◆ What to work on
1. Print the portion of the R tutorial from "In our data set" up to and including "install the package.", word for word.
2. Output the listing's lines verbatim from the line with "At what (x,y)" up to and including the line with "Looking at the", leaving out the pictures.

[Text provided Boundary: Start]

First I have used the reorder command within ggplot to tell ggplot to order from highest to lowest. Otherwise it would revert to alphabetical (try it!).
Second, I use the theme() function to rotate the text on the x-axis so it would be readable. theme() lets you change all sorts of details about your graph if you wish. I always end up having to search for the correct parameters to use, but the answer is usually not hard to find.
In this section I want to show some of the things you can do with R, but which would be hard or impossible with other software like Excel, Stata, etc. I won’t explain all the code, but feel free to go through carefully and see if you can understand the commands.
In our data set we have latitude and longitude of all our oil fields, so we can go ahead and try to make a map of our fields.
First, we will install a package that easily allows us to create maps, called ggmaps
We install the package.
install.packages("ggmap")
#if necessary run: install.packages("devtools")
#library(devtools)
#devtools::install_github("dkahle/ggmap")
Then we also need to load the package.
library(ggmap)
## ℹ Google's Terms of Service: <]8;;https://mapsplatform.google.comhttps://mapsplatform.google.com]8;;>
## ℹ Please cite ggmap if you use it! Use `citation("ggmap")` for details.
ggmap uses map data from stamen maps. The command get_stamenmap() imports a map of a certain area.
northseaCoord= c(left = -5, bottom = 55, right = 10, top = 67)
northseaMap = get_stamenmap(northseaCoord, zoom = 5, maptype = "toner-lite")
Then we can combine our map with the data in our data frame:
ggmap(northseaMap) +
geom_point(aes(x = lon, y = lat, size=recoverable_oil, color=extracted),alpha=.7, data = oil_fields)+
scale_color_continuous(low="red", high="black")
In this course you will be regularily working with assignments as well as a term project. I want you to write these in R markdown format. This is a format that allows you to combine text, equations, code, and results all in one document. In fact, it is R markdown that I used to write these labs.
You can read a bit more about R Markdown here.
And download a cheat sheet here
You already have all the tools you need to get started with R-markdown. In R-studio, go to File -> New File -> R Markdown….
In the pop-up window you can give it an informative title
Choose pdf as desired output, since you will be handing in the output
Creating markdown is pretty straight-forward:
You write text more-or-less as you would in a normal word processor.

[Text provided Boundary: End]
[Dataset extract Boundary: Start]

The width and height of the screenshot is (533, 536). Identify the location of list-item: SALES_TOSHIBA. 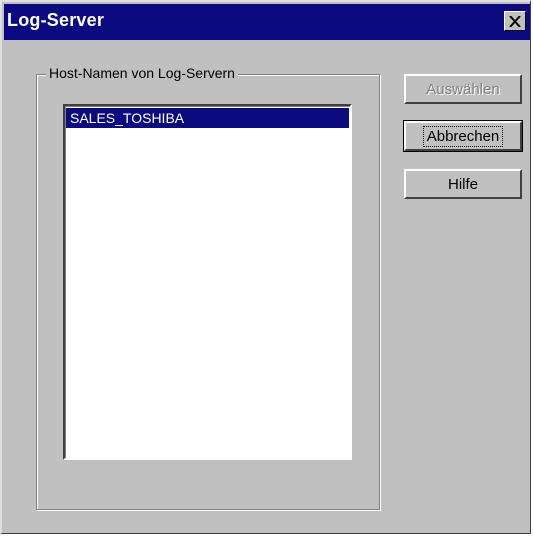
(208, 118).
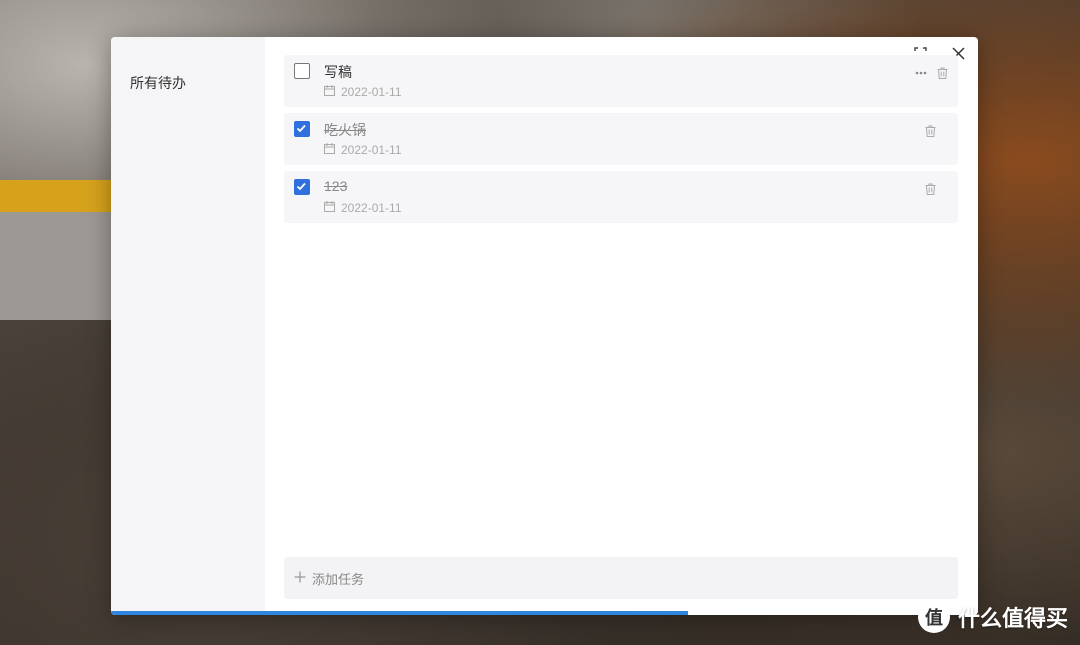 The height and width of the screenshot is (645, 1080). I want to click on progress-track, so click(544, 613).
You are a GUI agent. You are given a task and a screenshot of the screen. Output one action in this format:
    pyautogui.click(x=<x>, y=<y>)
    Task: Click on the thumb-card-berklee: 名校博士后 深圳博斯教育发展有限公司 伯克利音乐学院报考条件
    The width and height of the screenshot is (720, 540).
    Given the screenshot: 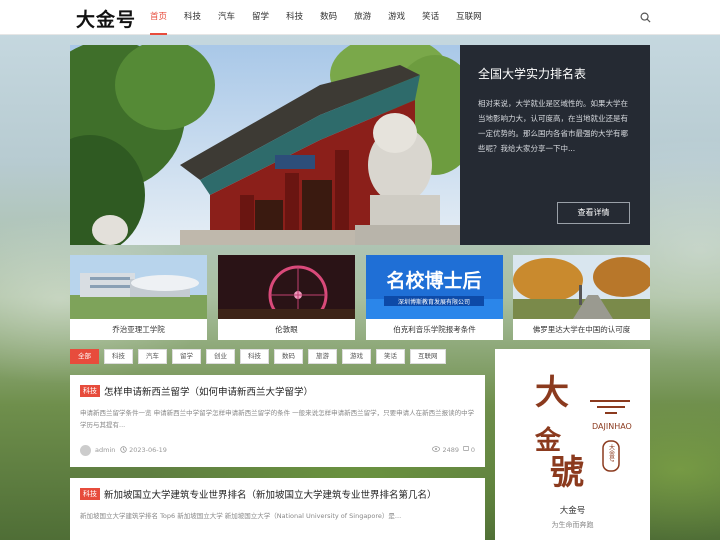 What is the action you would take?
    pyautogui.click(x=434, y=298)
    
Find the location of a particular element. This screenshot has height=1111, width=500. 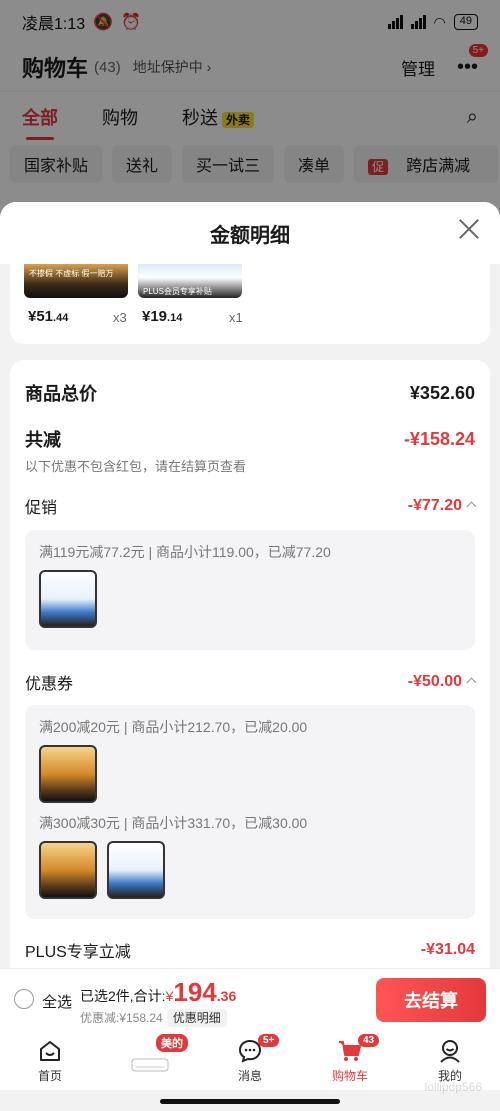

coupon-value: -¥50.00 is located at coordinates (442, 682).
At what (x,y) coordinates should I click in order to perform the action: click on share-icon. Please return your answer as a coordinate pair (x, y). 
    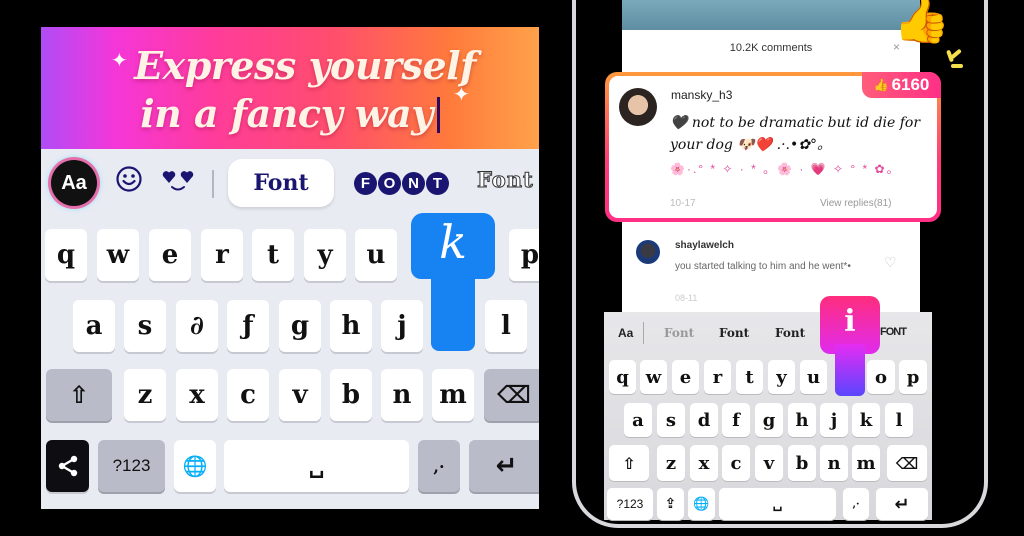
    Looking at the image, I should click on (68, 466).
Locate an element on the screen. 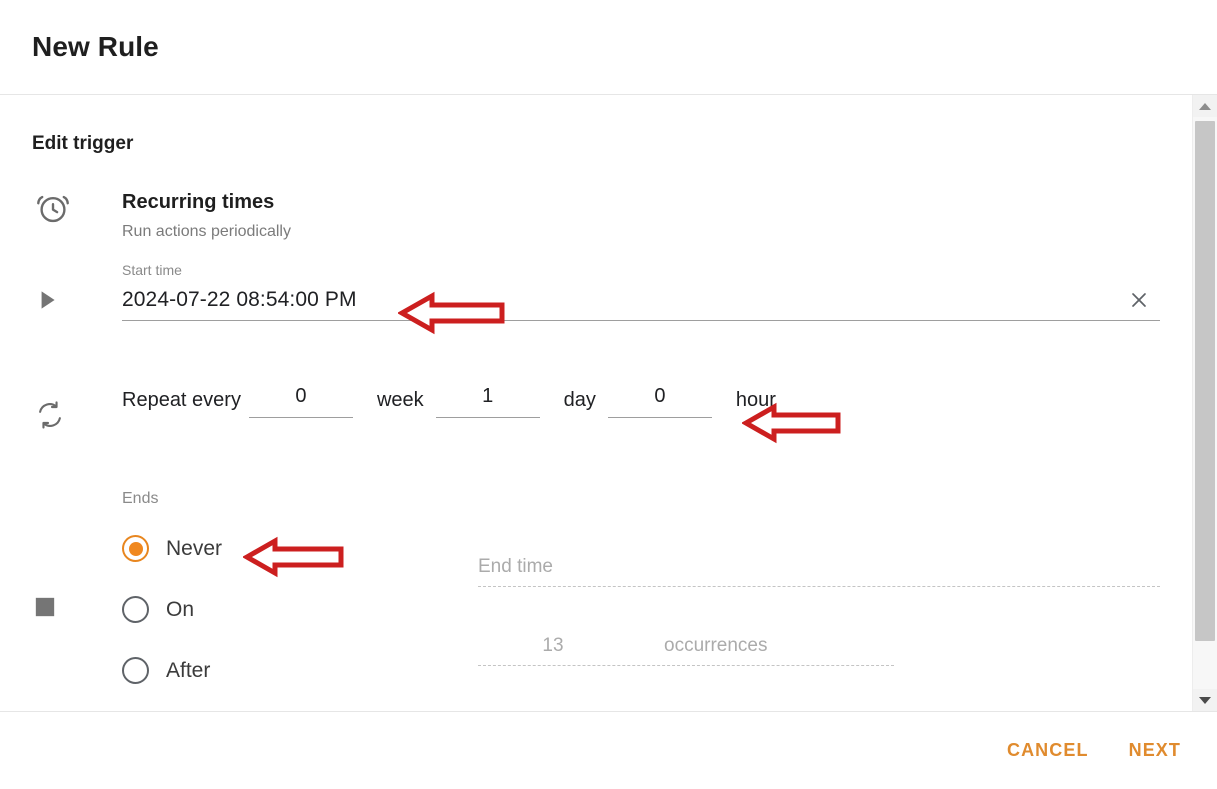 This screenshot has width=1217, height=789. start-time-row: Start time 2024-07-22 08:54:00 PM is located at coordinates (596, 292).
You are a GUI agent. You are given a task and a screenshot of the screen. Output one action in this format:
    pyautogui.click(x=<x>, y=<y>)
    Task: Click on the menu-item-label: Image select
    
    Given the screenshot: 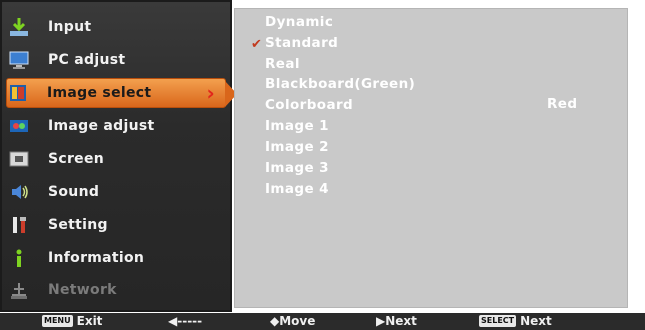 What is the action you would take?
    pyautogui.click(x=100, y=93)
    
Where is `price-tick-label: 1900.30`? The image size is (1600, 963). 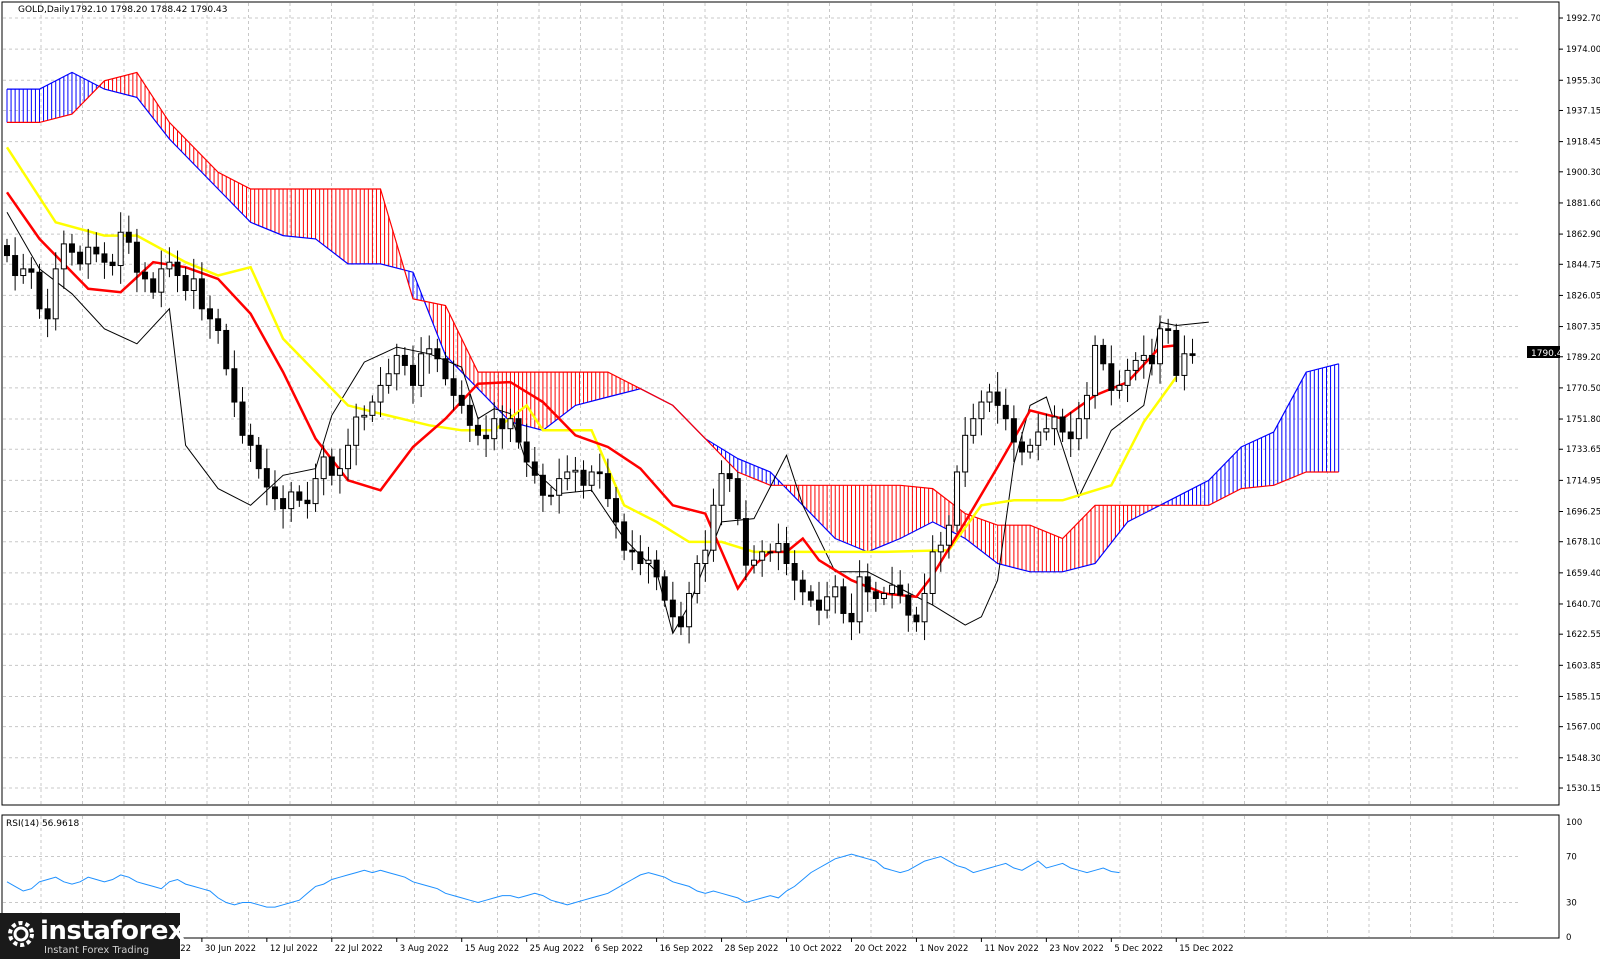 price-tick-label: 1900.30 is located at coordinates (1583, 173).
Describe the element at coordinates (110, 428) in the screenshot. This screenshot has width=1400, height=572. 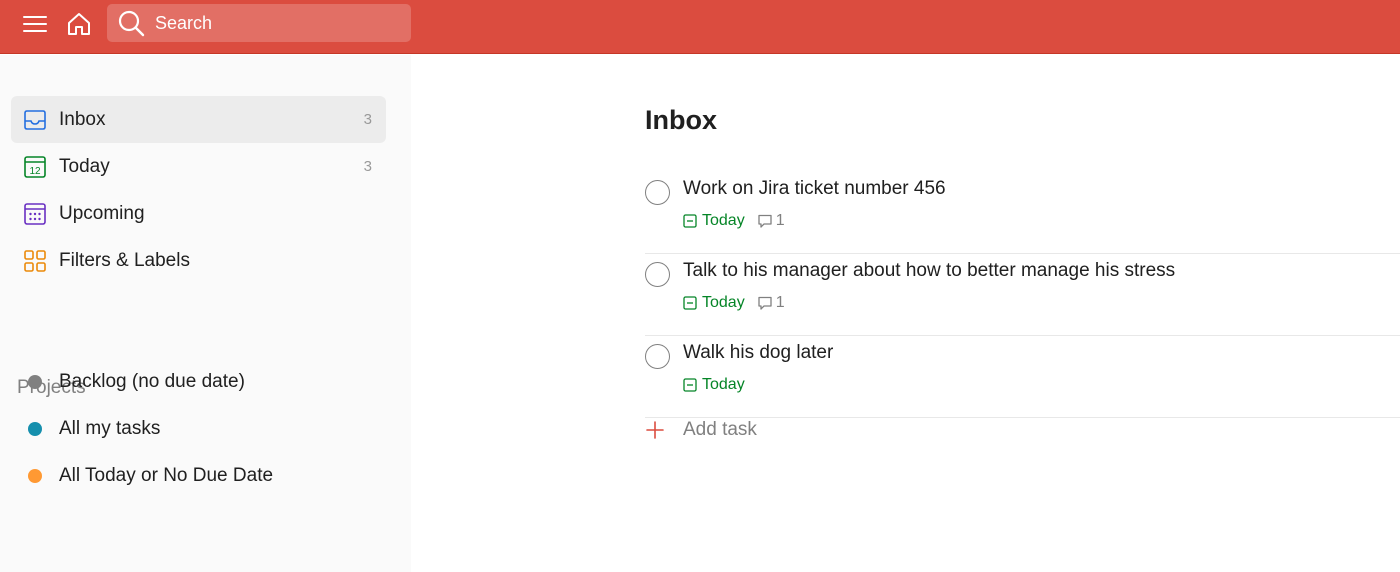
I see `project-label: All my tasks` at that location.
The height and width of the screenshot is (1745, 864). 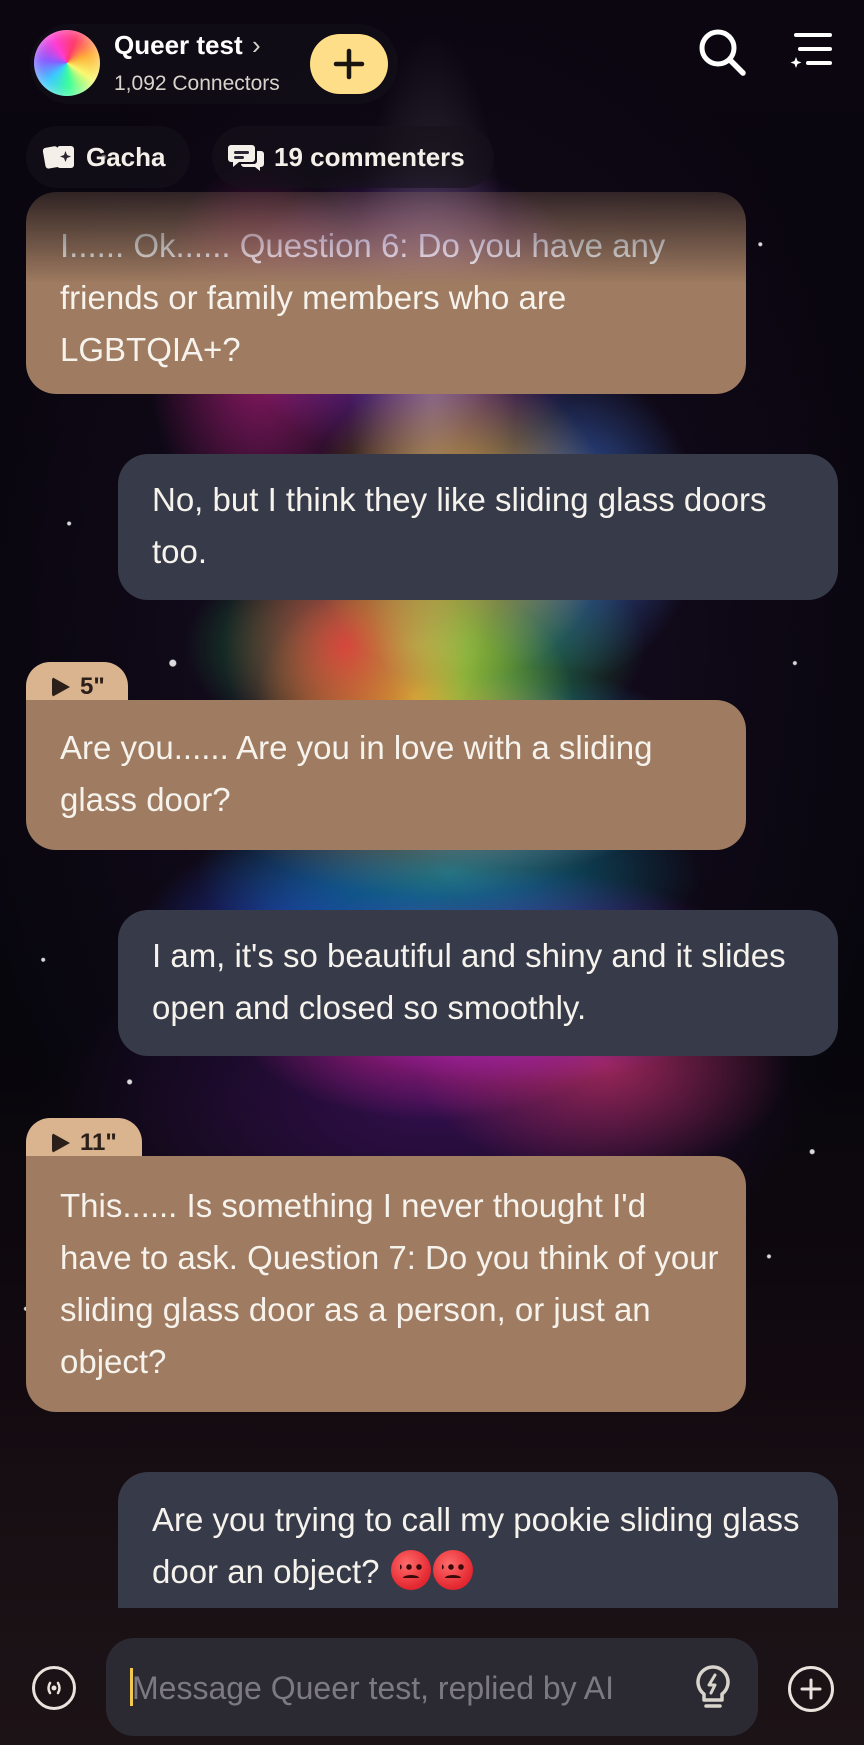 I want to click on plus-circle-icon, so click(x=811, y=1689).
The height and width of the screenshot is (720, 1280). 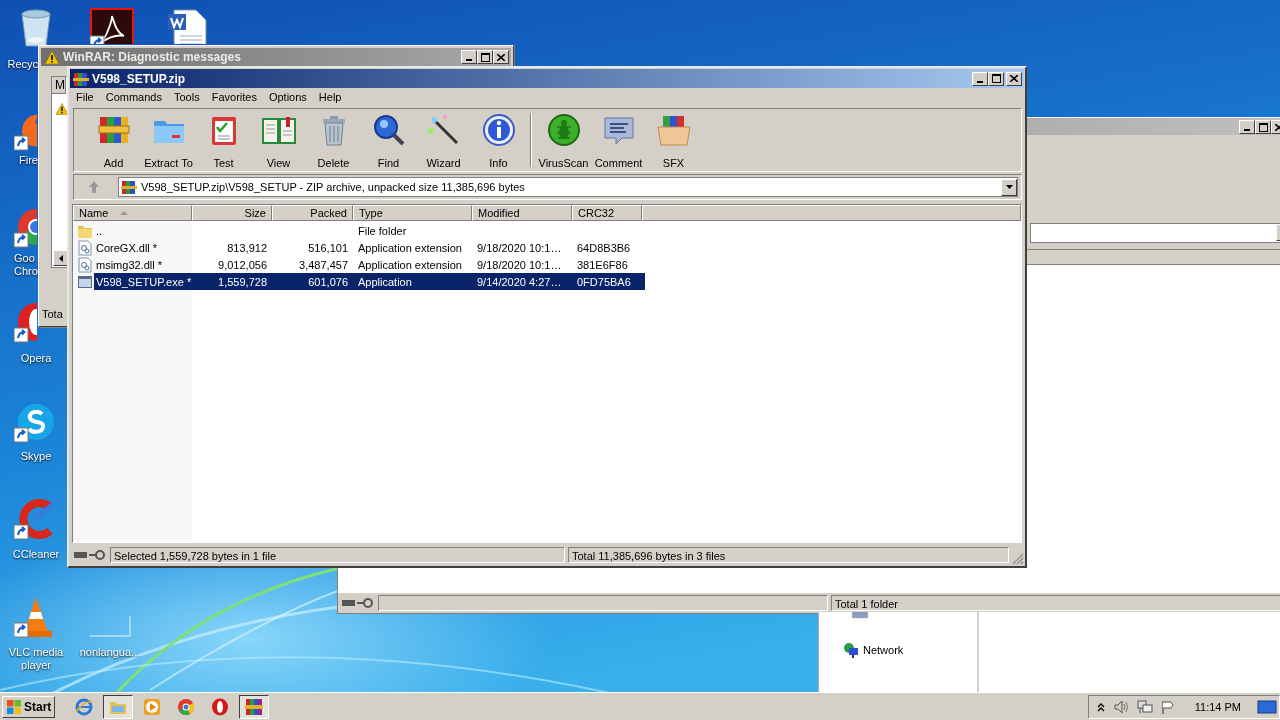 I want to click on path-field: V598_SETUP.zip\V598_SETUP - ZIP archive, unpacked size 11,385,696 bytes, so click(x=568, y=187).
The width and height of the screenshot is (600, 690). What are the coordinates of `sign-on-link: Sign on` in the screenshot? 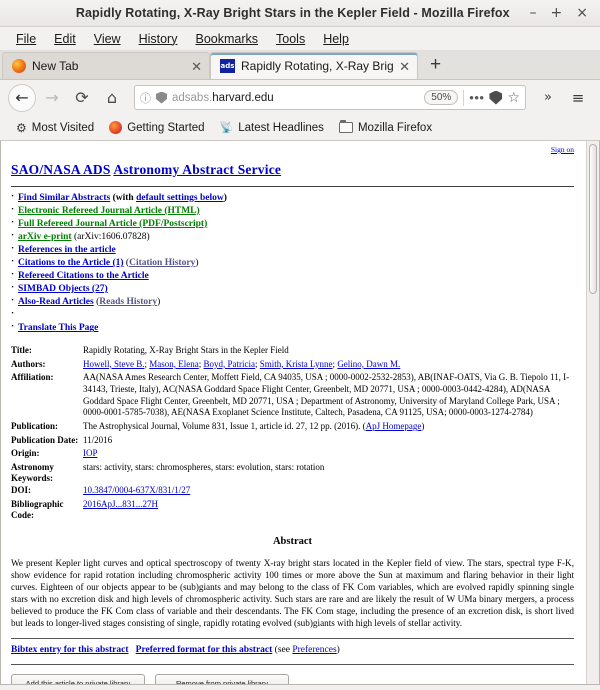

[Dataset extract Boundary: End]

◆ Outputs for the tasks
1.
In our data set we have latitude and longitude of all our oil fields, so we can go ahead and try to make a map of our fields.
First, we will install a package that easily allows us to create maps, called ggmaps
We install the package.

2.
At what (x,y) coordinates should I click in order to perform the action: click on share-icon. Please return your answer as a coordinate pair (x, y). 
    Looking at the image, I should click on (68, 466).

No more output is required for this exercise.